In a conference with investors earlier today, Bank of America CEO Brian Moynihan announced that the company would cut $5 billion in annual costs by the year 2014. This means that the bank will lay off "at least" 30,000 jobs out of BOA's 288,000 current employees. "It's taking out work we don't need to do any more, and getting it out of the company," Moynihan tells the Times. The layoffs will occur over the next few years, giving BOA employees on the chopping block plenty of time to steal as many office supplies that they possibly can.

In the past month alone, BOA has taken on a $5 billion investment from Warren Buffett and sold more than $15 billion in its assets to try to drive its lagging stock price up. When news of the layoffs hit the market BOA shares rose 1.1 percent (hooray, billionaires!) to $7.06, but it's still down 30 percent since the beginning of August.

Keeping BOA's stock languid are the bloated, toxic mortgage-based assets that the bank took on in excess when it bought Countrywide. As one investor pressed Moynihan for whether or not BOA would let Countrywide go bankrupt, thereby jettisoning the assets, the CEO dodged: "There are options around all this stuff that we continue to work on."

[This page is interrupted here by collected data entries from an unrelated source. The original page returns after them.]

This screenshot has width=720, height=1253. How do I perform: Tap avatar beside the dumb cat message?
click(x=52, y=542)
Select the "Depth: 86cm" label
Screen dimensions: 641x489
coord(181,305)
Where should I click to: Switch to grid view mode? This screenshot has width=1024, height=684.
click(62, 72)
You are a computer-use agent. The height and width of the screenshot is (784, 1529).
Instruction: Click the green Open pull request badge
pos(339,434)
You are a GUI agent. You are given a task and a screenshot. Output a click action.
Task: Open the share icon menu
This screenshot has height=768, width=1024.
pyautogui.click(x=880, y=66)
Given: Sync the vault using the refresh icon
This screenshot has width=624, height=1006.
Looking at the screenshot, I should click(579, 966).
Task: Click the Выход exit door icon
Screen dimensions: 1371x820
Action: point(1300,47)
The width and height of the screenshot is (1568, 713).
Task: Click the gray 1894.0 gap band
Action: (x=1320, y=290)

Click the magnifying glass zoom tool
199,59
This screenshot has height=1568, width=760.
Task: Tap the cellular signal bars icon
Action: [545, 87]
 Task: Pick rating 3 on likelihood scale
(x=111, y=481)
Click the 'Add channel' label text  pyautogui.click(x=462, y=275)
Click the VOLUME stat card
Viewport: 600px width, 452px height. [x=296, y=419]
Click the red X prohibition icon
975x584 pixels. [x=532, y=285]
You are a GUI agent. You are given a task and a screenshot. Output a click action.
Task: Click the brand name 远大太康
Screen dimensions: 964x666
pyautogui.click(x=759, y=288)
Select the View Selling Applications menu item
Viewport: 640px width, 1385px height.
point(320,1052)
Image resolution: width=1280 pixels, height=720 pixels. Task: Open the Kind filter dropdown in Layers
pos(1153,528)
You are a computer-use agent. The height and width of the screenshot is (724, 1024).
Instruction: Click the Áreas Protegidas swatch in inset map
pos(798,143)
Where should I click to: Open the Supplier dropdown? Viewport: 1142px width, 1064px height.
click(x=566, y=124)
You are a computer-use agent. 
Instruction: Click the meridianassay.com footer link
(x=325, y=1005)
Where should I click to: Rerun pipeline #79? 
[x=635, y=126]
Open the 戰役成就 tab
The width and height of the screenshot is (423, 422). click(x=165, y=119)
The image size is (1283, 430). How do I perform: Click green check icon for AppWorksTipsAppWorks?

It certainly doesn't help that New York Attorney General Eric Schneiderman and several other top state attorneys, have been investigating BOA's shady practices in dealing in the worthless mortgage-backed securities. A proposed settlement that the bank desperately wants to push through would indemnify them from future lawsuits and allow them to pay pennies on the dollar. While the White House and other monied interests have also been rooting for the $20 billion settlement, the Feds are looking to sue all of the banks who played a major part in screwing over this country's economy.